§ **What needs to be done**
Repeat the data that follows verbatim. Images are not part of the copy.

Extracted records

══════════

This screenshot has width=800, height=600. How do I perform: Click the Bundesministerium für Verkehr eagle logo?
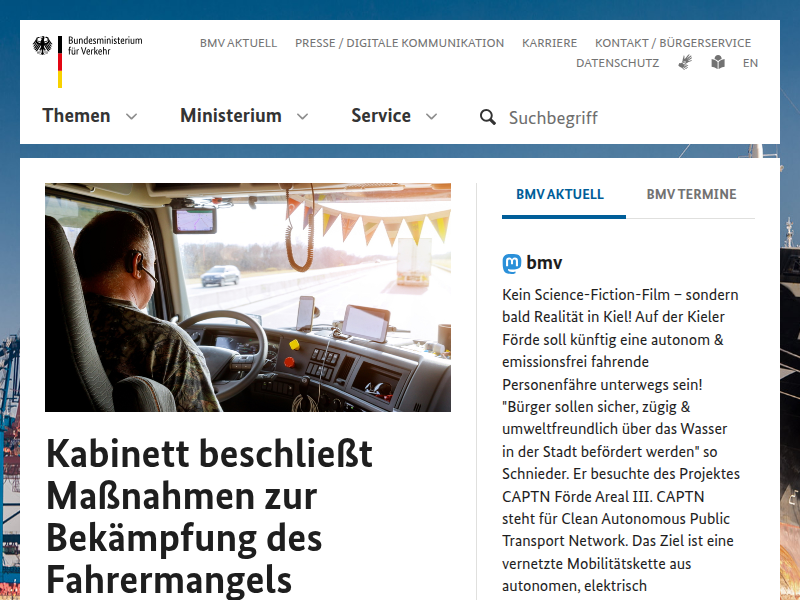coord(88,61)
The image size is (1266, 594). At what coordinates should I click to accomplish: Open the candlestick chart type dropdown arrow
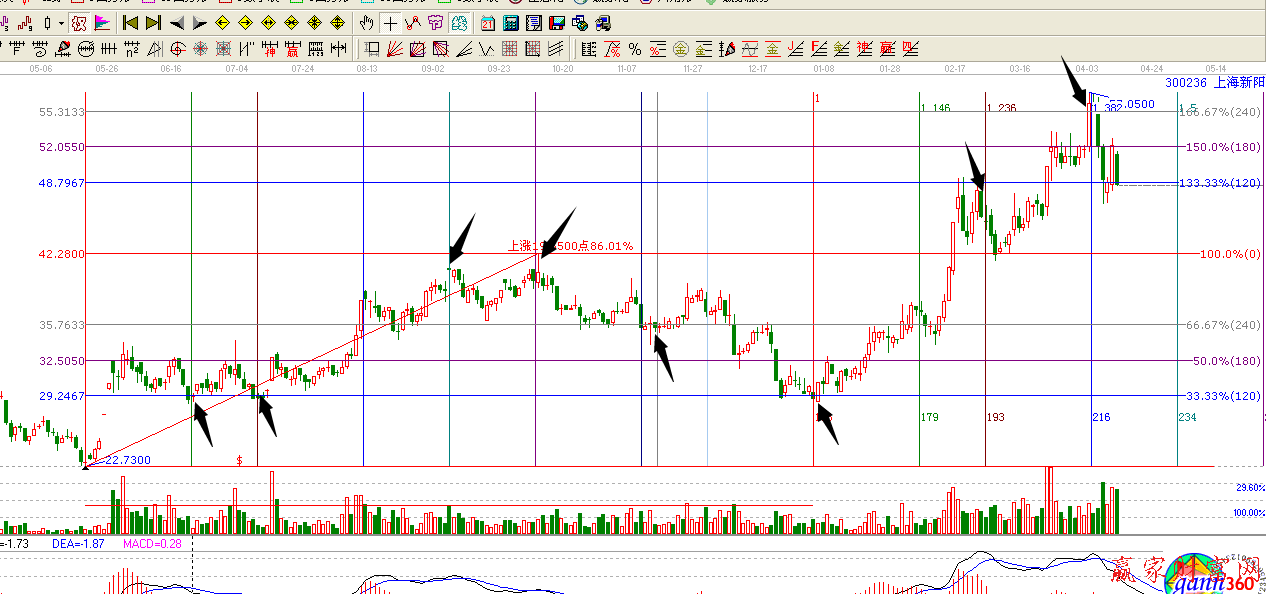click(x=61, y=23)
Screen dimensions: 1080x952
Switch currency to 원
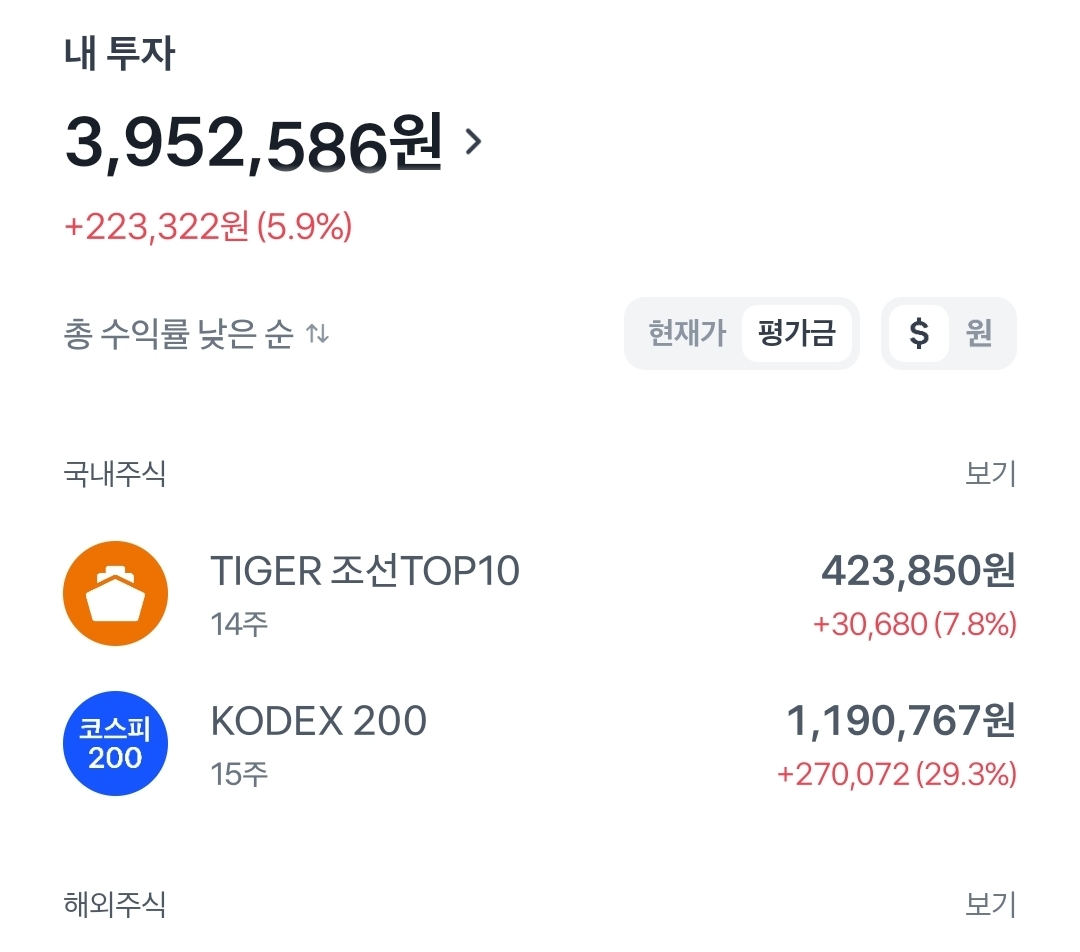979,333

══════════

§ **Solution**
This screenshot has width=800, height=600. How do I perform: Click the Bundesministerium für Verkehr eagle logo?
coord(88,61)
The image size is (1266, 594). At what coordinates should I click to accomplish: Open the candlestick chart type dropdown arrow
click(x=61, y=23)
Screen dimensions: 1080x952
Switch currency to 원
979,333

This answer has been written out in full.